Savaşlarla geçen bu uzun dönemde kadınlar toplum hayatında var olduğu gibi çalışma hayatının da içine girmişti. Kadın işçiler, öğretmenler, memurlar, hemşire, hastabakıcı, cephe de ya da cephe gerisinde hizmet vermekteydi. Bu dönemde “Kadınları Çalıştırma Sendikası” kurulmuştu. Bu sendikanın amacı kadınların özlük haklarını tespit etmek ve korumaktı.
Diğer taraftan kadın hakları konuşulmaya başlamıştı. Darülfünunda verilen dersler arasında kadın hakları tartışılıyordu. Yurtdışından ve yurtiçinden çağrılan bilim insanları buralarda kadın hakları konusunda konferanslar veriyordu. Kadın hakları konuşuluyor, tartışılıyor, kadınlar örgütleniyordu. Ancak Türk kadınları siyasi haktan önce yaşam hakkı istiyordu. Toplumda var olmak öncelikliydi.
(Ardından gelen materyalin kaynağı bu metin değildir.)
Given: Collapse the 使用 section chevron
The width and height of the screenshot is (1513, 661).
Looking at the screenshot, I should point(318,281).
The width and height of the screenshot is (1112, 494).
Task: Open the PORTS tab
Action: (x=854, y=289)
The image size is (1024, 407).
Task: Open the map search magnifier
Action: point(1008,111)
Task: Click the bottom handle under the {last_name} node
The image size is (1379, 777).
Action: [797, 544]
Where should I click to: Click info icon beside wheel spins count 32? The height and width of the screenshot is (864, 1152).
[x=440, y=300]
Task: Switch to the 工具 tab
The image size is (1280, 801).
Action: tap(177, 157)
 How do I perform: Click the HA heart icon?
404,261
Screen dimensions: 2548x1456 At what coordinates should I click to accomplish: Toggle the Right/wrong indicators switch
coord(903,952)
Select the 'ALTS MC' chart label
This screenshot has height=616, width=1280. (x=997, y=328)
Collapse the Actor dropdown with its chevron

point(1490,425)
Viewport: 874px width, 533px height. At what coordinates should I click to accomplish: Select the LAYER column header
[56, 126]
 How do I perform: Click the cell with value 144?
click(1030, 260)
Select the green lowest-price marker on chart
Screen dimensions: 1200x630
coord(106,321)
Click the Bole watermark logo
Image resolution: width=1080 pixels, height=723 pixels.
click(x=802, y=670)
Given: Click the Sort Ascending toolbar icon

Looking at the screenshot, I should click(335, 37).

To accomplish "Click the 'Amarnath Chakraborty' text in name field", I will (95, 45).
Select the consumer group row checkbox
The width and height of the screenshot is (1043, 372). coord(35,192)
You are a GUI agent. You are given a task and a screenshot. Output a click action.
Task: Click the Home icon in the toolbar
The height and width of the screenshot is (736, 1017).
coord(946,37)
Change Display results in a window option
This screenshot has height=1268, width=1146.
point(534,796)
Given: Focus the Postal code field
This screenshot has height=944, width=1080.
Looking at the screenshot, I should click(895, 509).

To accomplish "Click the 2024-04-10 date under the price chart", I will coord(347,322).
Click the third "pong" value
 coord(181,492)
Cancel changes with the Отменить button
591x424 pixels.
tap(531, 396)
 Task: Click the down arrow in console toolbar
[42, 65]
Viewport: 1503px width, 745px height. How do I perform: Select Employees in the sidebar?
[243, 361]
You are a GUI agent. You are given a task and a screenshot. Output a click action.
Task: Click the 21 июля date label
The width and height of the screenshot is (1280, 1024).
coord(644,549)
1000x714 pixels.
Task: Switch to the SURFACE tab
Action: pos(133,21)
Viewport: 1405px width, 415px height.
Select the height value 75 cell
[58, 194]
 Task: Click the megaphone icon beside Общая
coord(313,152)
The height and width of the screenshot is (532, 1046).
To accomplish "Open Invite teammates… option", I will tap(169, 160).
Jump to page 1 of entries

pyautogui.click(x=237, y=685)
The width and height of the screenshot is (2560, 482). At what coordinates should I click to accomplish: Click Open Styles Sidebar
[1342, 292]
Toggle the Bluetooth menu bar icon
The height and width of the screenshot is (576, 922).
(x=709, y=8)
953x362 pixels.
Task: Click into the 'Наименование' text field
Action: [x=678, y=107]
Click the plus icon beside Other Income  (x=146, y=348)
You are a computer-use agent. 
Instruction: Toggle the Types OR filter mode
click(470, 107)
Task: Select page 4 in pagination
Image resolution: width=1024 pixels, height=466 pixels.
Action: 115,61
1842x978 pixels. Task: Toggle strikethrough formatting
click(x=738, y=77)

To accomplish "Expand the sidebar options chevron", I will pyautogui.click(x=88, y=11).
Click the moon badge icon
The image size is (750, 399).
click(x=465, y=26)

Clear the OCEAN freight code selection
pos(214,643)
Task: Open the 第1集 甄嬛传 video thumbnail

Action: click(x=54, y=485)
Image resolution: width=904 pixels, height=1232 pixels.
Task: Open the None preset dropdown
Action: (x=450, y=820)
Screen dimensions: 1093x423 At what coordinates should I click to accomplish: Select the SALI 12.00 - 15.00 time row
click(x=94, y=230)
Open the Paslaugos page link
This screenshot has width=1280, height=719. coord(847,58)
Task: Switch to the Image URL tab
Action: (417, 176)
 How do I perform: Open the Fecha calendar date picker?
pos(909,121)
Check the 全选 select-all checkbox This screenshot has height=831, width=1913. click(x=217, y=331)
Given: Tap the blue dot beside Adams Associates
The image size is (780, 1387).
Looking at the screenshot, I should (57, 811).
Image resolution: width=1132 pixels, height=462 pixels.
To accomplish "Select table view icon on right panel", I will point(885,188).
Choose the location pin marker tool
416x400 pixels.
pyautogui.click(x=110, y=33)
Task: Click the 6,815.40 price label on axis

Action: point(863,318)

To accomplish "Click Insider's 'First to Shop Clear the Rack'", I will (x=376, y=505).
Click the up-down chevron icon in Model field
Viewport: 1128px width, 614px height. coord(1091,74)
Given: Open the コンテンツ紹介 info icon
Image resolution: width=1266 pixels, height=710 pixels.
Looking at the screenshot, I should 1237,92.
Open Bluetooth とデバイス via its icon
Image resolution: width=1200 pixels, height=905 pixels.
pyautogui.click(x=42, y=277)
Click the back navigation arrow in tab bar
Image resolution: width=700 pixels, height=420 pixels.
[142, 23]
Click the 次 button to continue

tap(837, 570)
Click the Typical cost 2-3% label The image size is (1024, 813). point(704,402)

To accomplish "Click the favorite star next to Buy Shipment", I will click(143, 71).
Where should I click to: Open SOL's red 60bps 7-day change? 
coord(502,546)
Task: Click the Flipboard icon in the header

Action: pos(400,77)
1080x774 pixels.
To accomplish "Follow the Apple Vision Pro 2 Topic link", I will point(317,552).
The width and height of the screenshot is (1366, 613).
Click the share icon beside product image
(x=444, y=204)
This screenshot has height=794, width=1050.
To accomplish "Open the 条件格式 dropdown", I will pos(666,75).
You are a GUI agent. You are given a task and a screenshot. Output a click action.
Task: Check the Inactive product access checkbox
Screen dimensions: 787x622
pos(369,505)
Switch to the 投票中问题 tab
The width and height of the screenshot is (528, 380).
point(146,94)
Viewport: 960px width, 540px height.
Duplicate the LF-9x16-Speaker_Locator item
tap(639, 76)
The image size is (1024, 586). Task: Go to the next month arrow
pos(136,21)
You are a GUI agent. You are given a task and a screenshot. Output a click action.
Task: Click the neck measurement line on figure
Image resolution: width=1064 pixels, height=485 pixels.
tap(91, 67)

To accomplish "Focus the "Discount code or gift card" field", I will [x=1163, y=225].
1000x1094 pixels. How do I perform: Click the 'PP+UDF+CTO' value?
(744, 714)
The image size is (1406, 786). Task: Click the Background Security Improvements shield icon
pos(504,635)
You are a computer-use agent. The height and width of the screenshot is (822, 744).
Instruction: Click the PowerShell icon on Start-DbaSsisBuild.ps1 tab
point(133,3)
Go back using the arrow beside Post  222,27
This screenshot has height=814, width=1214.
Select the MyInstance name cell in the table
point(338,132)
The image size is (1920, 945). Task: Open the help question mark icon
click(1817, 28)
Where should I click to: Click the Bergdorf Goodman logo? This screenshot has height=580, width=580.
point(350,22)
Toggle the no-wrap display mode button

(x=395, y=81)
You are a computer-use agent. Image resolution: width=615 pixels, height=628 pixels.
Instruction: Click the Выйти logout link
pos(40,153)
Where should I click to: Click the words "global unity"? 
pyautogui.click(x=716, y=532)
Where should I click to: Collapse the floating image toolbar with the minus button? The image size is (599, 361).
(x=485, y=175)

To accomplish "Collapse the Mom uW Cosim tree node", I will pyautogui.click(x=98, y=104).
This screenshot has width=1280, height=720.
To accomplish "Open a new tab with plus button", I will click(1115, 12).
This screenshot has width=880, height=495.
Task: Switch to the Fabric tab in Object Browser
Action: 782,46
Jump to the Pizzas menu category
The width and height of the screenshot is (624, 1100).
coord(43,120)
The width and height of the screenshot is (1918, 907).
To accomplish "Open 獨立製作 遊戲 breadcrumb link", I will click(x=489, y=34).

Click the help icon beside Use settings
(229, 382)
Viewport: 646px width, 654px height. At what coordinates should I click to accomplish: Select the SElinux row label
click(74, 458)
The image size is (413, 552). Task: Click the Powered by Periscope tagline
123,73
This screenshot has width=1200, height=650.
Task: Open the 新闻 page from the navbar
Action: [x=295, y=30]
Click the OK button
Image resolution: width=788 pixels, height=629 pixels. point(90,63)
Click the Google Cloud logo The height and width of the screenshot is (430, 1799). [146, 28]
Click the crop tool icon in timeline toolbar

Yardım cemiyetleri ile başlayan örgütlenmelerinin misyonu sosyal içerik taşımaktaydı, siyasi gayeleri yoktu.
Mondros Ateşkesi’nden sonra başlayan işgallere tepki olarak düzenlenen mitinglerde kadınlar kürsülerde hatip olarak konuşmalar yapıyordu. İstanbul Sultanahmet’te Halide Edip Hanım (Adıvar), Erzurum’da Nakiye Hanım (Elgün) halkın karşısında kürsüde nutuk veren kadınlardı.
Milli Mücadelede kadınlar aktif görev aldılar. Ülkenin kurtuluşunda erkeklerle birlikte vatanlarını kurtarmak için ayakta kalma mücadelesi verdiler. Orduda askerlik yaptılar. Ülkenin kurtuluşunda hizmet etmişti kadınlar. Mustafa Kemal Atatürk kadınların mücadelesini biliyor ve görüyordu. Hatta örnek Türk kadını olarak gördüğü Latife Hanımla evlenecekti.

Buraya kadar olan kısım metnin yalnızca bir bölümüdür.